Carolus-Duran a parfois été violemment critiqué par ses contemporains. Eugène Fromentin (1820-1876) écrivait par exemple, en 1876, à propos du Portrait de Sarah Bernhardt par Clairin et du Portrait de la Marquise Anforti par Carolus-Duran, qu'ils sont indiscrets, violemment enluminés et qu'ils visent trop à l'effet.

Portrait de Mlle X, Marquise Anforti. Huile sur toile, 1876.

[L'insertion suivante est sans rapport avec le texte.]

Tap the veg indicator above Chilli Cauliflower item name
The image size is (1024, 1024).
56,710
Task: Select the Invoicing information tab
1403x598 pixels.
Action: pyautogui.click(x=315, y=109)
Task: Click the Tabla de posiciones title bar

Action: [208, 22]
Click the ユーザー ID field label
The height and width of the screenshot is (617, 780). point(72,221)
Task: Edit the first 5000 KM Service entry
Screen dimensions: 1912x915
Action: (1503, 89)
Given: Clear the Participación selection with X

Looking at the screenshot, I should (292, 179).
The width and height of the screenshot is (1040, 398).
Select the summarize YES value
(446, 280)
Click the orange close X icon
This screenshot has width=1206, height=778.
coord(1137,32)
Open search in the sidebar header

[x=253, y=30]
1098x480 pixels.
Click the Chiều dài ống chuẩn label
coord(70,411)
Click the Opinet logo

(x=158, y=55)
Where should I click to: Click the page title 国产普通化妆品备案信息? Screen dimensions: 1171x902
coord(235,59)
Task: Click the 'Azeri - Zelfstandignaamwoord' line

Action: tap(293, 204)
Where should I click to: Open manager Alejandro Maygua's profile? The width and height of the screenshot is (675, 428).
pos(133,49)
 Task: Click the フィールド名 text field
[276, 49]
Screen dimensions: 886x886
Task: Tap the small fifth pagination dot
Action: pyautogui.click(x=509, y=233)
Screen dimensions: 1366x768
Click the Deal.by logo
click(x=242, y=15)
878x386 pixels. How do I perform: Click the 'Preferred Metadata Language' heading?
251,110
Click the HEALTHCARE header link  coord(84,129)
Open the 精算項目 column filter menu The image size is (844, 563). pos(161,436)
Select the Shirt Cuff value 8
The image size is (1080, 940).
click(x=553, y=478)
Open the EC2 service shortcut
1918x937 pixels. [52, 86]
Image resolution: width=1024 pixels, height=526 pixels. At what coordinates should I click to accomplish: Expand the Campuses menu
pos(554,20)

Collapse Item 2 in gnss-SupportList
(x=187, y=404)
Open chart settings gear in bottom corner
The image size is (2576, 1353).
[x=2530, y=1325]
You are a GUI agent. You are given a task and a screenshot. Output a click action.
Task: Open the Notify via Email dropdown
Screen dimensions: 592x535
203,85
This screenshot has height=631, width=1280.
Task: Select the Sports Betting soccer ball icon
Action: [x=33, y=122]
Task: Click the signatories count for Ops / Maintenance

Emile Zola n'a pas été plus tendre : Seulement Carolus-Duran est un adroit ; il rend Manet compréhensible au bourgeois, il s'en inspire seulement jusqu'à des limites connues, en l'assaisonnant au goût du public. Ajoutez que c'est un technicien fort habile, sachant plaire à la majorité.
Le Portrait du peintre Jules Denneulin montre que Zola avait tout de même, une vision assez limité de l'œuvre de Carolus-Duran.


Portrait de Jules Denneulin. Huile sur toile.


Jules Denneulin (1835-1904) est un peintre lillois oublié aujourd'hui qui fût connu en son temps pour ses scènes de genre. Il exposa souvent aux Salons.

Jules Denneulin. La Procession interrompu
Huile sur toile, 1890.


Jules Denneulin. Fin de règne. Huile sur toile.



Il aurait été étonnant que le Comte de Montesquiou échappa au pinceau de Carolus-Duran. Le peintre l'a portraituré dans le rôle de Zanetto, un troubadour de la Renaissance Italienne, de la pièce de François Coppée (1842-1908), Le Passant (1869). Cette pièce, en vers, fût un succès à sa création avec la Grande Sarah dans le rôle joué par Montesquiou. La postérité a été charitable en oubliant les vers doucereux et sentimentaux du nationaliste et antidreyfusard Coppée, vers qui faisaient déjà bondir Rimbaud ou Verlaine.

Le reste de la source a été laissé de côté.